Consciousness and Reality (Beyond the Matrix)
David W. Smith, Philosophy
Tu 11:00-11:50am, HOB2 Rm 233
Course Code 87575

In the popular movie "The Matrix" (1999) the main character Neo learns that his life as he has experienced it is all an illusion generated by a powerful system of artificial intelligence that controls his mind while he in fact lies like a brain in a vat wired into The Matrix. (The sequel movie is due in Summer 2003.) This premise is a cyberspace variant on Descartes' "evil genius" argument at the dawn of modern philosophy: how do I know that everything I see, hear, touch and believe is not an illusion produced by my mind by an evil demon (like mad scientist with god-like power)? In this seminar we'll discuss the philosphical significance of "The Matrix" (and the sequel). We'll read the famous opening of Rene Descartes meditations (1641). Then we'll read a brief account of phenomemology, the science of conscious experience developed by Edmund Husserl in the 20th century. Neuroscience has today begun to catch up with the problem of consciousness, which was carefully explored by Descartes and in great detail by Husserl. Science fiction builds on our present understanding of the relation between consciousness and the brain. An issue in our discussion will be the classical problem of reality and illusion: reborn, in our era of digital and media culture, as the problem of "virtual reality" and "hyperreality", where "image" seems everything. My own research involves a philosphical analysis of our first-person experience of consciousness. That will be the underlying them of this seminar.

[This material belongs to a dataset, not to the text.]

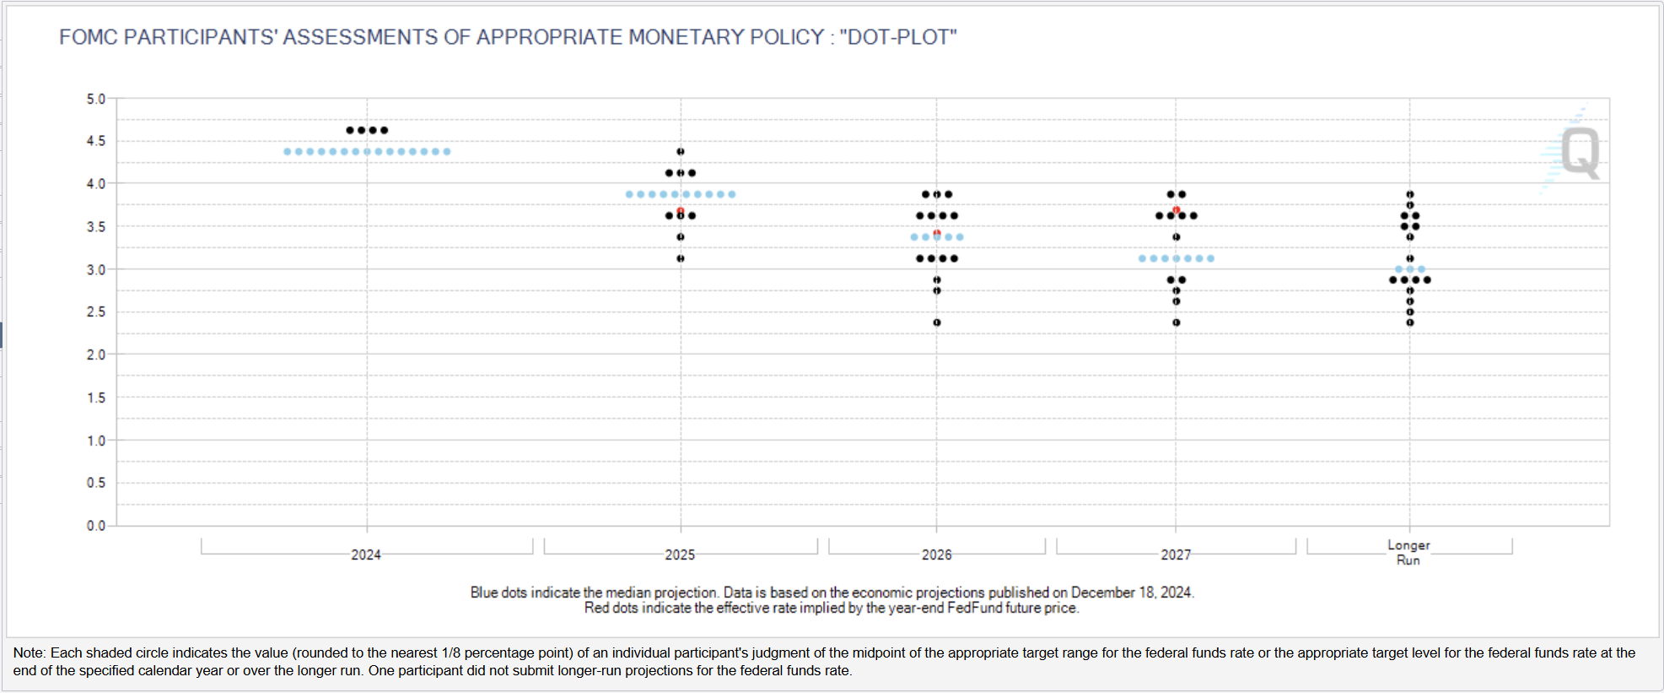Click the 2026 x-axis label
1664x693 pixels.
click(937, 555)
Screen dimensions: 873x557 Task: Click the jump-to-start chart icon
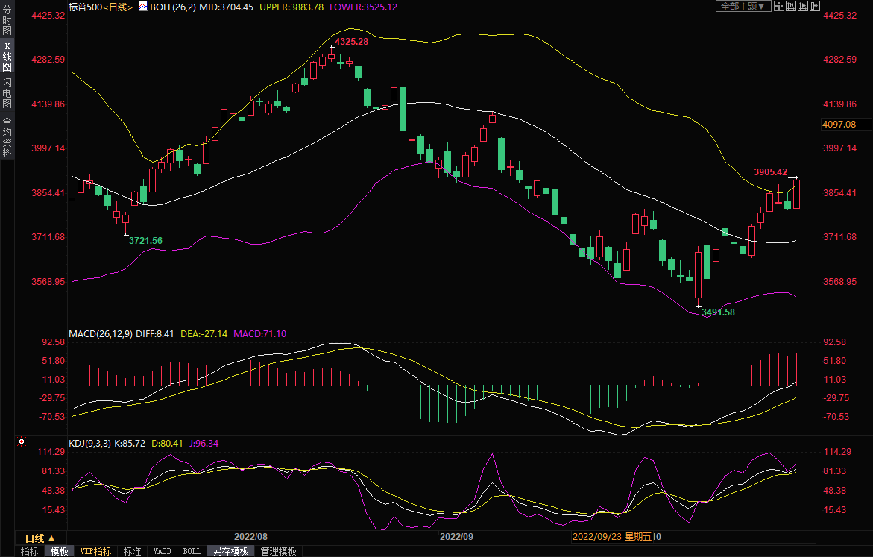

David Woodruff Smith has taught in the Department of Philosophy at UCI for many years. His research centers on structures of consciousness and the world, especially how we represent or interpret the world in our first-person experience (as well as language). He has lectured widely on these issues in Europe and America and published four books and numerous articles on these themes.

SCHOOL OF INFORMATION AND COMPUTER SCIENCE

AntZ for Anteaters - WhatZ 3D Computer GraphicZ?
Gopi Meenakshisundaram, Information and Computer Science
W 10:00-10:50am, SSL 117
Course Code 87569

Computer games or 3D animation movies -- everything boils down to colors of the pixels on the screen! Computer graphics techniques determine these colors. Come and get acquainted with the world of computer graphics!

Dr. Gopi Meenakshisundaram research focusses on Computer Graphics. He got his Ph.D. in this area from University of North Carolina at Chapel Hill in 2001. Since then he has been an Assistant Professor in the Department of Computer Science at UCI.

The Art of Quick and Accurate Calculation
Amelia Regan, Information and Computer Science
M 3:00-3:50pm, Engineering Gateway 4171
Course Code 87585

Using the classic book, "How to calculate quickly" by Henry Sticker, you will learn to double or triple the speed at which you calculate in just 10 weeks. Using methods which are interesting and enjoyable you will improve your performance in math classes and science classes, improve your everyday math sense and learn to wow your friends with your ability to perform seemingly difficult calculations quickly and accurately in your head. The book will be provided.

Amelia Regan is an Associate Professor of Computer Science and of Civil Engineering. Her research is focused on applications of information technologies and optimization techniques to transportation and logistics systems and to large scale networks of any kind.

Technology and Social Development
Mark Warschauer, Information & Computer Science and Education
W 1:00-1:50pm, BP 1111
Course Code 87581

This seminar will explore the relationship between new technologies and social development around the world. Examples from the professor's research in India, Brazil, China, Egypt, and the US will be discussed.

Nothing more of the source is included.